In an adversarial jurisdiction such as England and Wales courts are (generally) bound by the evidence tendered by the parties. In a case such as Charlie’s where the outcome has such profound consequences, the need to ensure that all the relevant evidence is put before the court and properly tested cannot be overstated. Indeed, the domestic courts have observed that the guardian ‘is on any view pivotal to the whole scheme’ as they are ‘both the voice of the child and the eyes and ears of the court’. Appointing a guardian for Charlie is entirely consistent with the obligation under Article 8 of the ECHR to ensure that the child’s interests are given paramountcy. In those circumstances it is difficult to understand how an issue can be taken with this practice. As Mr Cornides acknowledged, there is nothing to suggest that Charlie’s guardian has not carried out her duties (which include, fundamentally, to ‘fairly and competently … conduct proceedings on behalf of the child’) to the best of her ability. The sole basis of Mr Cornides’s challenge, then, appears to be that the guardian disagrees with Charlie’s parents as to what is in his best interests.
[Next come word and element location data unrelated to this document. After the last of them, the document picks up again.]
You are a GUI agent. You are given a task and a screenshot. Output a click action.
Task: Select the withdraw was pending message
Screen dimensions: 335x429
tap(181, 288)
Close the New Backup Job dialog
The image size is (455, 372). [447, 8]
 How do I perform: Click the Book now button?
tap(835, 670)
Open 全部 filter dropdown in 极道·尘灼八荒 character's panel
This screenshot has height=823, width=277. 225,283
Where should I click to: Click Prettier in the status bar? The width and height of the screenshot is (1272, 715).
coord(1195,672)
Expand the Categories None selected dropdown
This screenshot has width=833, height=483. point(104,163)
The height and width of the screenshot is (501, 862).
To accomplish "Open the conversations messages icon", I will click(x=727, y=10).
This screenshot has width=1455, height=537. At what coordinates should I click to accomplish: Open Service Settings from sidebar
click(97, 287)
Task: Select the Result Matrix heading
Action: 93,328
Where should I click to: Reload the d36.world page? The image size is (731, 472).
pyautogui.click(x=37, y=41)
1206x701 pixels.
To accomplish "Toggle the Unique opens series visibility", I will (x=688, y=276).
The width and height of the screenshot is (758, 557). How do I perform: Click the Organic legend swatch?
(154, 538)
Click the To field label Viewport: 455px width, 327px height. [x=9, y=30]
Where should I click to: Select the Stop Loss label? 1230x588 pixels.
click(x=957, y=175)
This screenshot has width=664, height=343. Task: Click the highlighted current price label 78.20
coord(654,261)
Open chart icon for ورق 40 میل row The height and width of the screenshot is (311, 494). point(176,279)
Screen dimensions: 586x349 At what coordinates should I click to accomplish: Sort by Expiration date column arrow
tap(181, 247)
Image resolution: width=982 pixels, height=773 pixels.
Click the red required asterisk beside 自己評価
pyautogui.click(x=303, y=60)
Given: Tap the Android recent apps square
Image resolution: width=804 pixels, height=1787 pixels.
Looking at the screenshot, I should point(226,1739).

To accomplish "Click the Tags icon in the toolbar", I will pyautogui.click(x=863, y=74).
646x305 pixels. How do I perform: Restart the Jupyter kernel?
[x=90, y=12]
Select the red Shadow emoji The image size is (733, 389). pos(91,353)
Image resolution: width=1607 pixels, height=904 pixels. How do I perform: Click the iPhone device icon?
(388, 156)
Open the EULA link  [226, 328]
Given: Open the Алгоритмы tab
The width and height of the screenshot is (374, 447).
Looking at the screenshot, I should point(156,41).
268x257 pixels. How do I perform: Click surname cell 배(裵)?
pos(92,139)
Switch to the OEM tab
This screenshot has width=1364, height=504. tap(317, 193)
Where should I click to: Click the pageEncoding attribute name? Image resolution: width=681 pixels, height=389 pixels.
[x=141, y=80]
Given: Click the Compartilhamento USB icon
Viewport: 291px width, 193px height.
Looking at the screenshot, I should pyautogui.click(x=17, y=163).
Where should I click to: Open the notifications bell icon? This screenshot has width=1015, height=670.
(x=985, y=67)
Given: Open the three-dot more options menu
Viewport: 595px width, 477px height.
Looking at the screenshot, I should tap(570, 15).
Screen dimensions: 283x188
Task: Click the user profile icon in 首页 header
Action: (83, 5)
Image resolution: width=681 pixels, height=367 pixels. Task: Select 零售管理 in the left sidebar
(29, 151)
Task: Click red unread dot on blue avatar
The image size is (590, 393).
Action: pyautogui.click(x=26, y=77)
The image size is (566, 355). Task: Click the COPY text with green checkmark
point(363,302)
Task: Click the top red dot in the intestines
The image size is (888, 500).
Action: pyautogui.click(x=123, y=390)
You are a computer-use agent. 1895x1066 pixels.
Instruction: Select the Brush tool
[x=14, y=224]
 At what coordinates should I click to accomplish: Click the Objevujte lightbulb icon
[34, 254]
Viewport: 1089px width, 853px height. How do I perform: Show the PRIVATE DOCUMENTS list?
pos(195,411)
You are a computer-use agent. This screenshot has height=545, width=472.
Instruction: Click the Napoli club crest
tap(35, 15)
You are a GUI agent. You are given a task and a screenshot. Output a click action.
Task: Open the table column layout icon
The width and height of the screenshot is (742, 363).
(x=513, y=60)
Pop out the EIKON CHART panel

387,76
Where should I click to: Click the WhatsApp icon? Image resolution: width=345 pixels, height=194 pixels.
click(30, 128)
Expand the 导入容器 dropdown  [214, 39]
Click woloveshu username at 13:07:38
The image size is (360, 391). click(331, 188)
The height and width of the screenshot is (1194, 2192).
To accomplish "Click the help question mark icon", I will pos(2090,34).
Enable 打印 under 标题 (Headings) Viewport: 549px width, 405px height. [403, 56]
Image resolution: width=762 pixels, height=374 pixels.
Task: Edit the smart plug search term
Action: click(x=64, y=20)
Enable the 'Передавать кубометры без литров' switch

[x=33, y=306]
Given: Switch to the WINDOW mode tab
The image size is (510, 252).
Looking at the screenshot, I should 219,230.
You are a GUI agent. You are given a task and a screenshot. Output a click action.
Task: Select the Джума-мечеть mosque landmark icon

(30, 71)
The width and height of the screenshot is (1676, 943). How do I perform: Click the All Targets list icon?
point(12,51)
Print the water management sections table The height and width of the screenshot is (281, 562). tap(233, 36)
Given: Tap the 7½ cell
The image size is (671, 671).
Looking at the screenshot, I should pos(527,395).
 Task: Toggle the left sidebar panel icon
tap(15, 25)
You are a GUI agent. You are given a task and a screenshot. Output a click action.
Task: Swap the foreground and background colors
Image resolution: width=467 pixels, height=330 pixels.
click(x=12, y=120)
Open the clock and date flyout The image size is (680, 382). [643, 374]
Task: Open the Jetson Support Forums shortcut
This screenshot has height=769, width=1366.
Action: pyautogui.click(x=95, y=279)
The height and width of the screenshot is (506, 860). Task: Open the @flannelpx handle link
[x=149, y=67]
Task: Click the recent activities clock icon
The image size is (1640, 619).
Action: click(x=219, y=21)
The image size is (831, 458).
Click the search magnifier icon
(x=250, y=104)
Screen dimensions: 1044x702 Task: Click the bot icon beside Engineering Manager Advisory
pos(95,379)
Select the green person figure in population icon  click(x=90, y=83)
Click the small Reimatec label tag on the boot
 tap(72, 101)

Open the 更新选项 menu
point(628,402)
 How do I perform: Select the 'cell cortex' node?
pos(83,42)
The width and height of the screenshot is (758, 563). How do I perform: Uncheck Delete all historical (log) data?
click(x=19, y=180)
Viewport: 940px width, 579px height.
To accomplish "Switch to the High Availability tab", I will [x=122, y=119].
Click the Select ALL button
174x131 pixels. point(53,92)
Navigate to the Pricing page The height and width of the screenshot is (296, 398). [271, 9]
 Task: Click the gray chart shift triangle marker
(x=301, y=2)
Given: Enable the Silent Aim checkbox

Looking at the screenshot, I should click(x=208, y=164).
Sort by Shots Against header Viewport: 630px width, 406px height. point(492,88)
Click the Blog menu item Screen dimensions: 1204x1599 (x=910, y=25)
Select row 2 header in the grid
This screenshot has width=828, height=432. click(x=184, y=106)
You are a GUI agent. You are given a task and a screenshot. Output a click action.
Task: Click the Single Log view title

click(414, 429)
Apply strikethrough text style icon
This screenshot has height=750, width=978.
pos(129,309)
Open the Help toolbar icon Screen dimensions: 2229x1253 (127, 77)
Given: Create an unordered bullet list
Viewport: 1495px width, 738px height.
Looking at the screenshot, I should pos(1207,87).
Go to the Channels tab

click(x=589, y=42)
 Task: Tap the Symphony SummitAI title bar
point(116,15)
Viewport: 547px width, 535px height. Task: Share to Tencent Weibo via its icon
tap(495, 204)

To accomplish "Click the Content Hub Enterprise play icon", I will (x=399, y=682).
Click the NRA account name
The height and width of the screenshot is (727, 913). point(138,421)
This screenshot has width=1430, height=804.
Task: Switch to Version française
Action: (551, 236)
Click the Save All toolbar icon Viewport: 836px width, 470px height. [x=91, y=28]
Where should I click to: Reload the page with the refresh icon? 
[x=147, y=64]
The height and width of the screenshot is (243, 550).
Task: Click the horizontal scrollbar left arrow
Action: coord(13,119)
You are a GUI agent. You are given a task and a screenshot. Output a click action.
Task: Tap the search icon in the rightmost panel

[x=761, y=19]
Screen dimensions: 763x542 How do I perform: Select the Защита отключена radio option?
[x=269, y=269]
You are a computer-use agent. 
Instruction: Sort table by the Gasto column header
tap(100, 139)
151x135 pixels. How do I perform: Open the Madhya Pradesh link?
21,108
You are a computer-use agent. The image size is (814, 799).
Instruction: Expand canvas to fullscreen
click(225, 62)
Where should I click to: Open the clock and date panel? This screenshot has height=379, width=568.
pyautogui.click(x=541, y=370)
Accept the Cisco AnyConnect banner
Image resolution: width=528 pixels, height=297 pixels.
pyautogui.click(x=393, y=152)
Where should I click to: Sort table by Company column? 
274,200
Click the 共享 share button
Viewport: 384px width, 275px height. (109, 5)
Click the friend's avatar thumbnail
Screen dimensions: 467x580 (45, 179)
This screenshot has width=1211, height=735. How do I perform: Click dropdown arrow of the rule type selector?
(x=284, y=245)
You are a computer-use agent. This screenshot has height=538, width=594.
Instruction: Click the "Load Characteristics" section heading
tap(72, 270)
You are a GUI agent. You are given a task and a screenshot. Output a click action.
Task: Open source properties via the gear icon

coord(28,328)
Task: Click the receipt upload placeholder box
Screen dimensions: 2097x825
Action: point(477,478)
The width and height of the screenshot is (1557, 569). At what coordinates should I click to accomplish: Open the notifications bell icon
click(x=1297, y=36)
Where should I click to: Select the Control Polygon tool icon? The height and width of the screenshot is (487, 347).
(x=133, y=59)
Indeed, Charlie’s parents submitted before the domestic courts of appeal and the ECtHR that the test ought not to be one of best interests. Rather, they argued that the proper ‘test’ in cases such as Charlie’s (that is, where both parents agree as to the treatment that should be undertaken) ought to be whether there is a likelihood that such treatment would cause ‘significant harm’ as opposed to whether the treatment is in the child’s best interests. In rejecting that claim, both the Supreme Court and the ECtHR noted the broad international consensus that the child’s best interests is the paramount factor. The courts also observed that even if the ‘significant harm’ test were to apply, it would be met in Charlie’s case given the likelihood that he would be ‘exposed to continued pain, suffering and distress’ (ECtHR at [119]).

Concluding observations

Charlie’s case is tragically sad. But the issues it raises are not unique. Central to the law as it pertains to medical treatment of incapacitous patients in England and Wales is the need to ensure that any such treatment is in the patient’s best interests. While it may seem unjust that Charlie’s parents are not ‘allowed’ to make decisions about his treatment, it is a consequence of a broader system aimed at ensuring that it is the patient’s interests, and no one else’s, which dictate whether treatment is given. Finally, as noted at the outset, Mr Cornides’s post, particularly as it pertains to euthanasia, has implications beyond Charlie’s case and the need for clarity in debates surrounding assisted dying practices is of particular importance in the UK, where a new challenge to the Suicide Act 1961 based on Article 8 of the ECHR is this week before the High Court.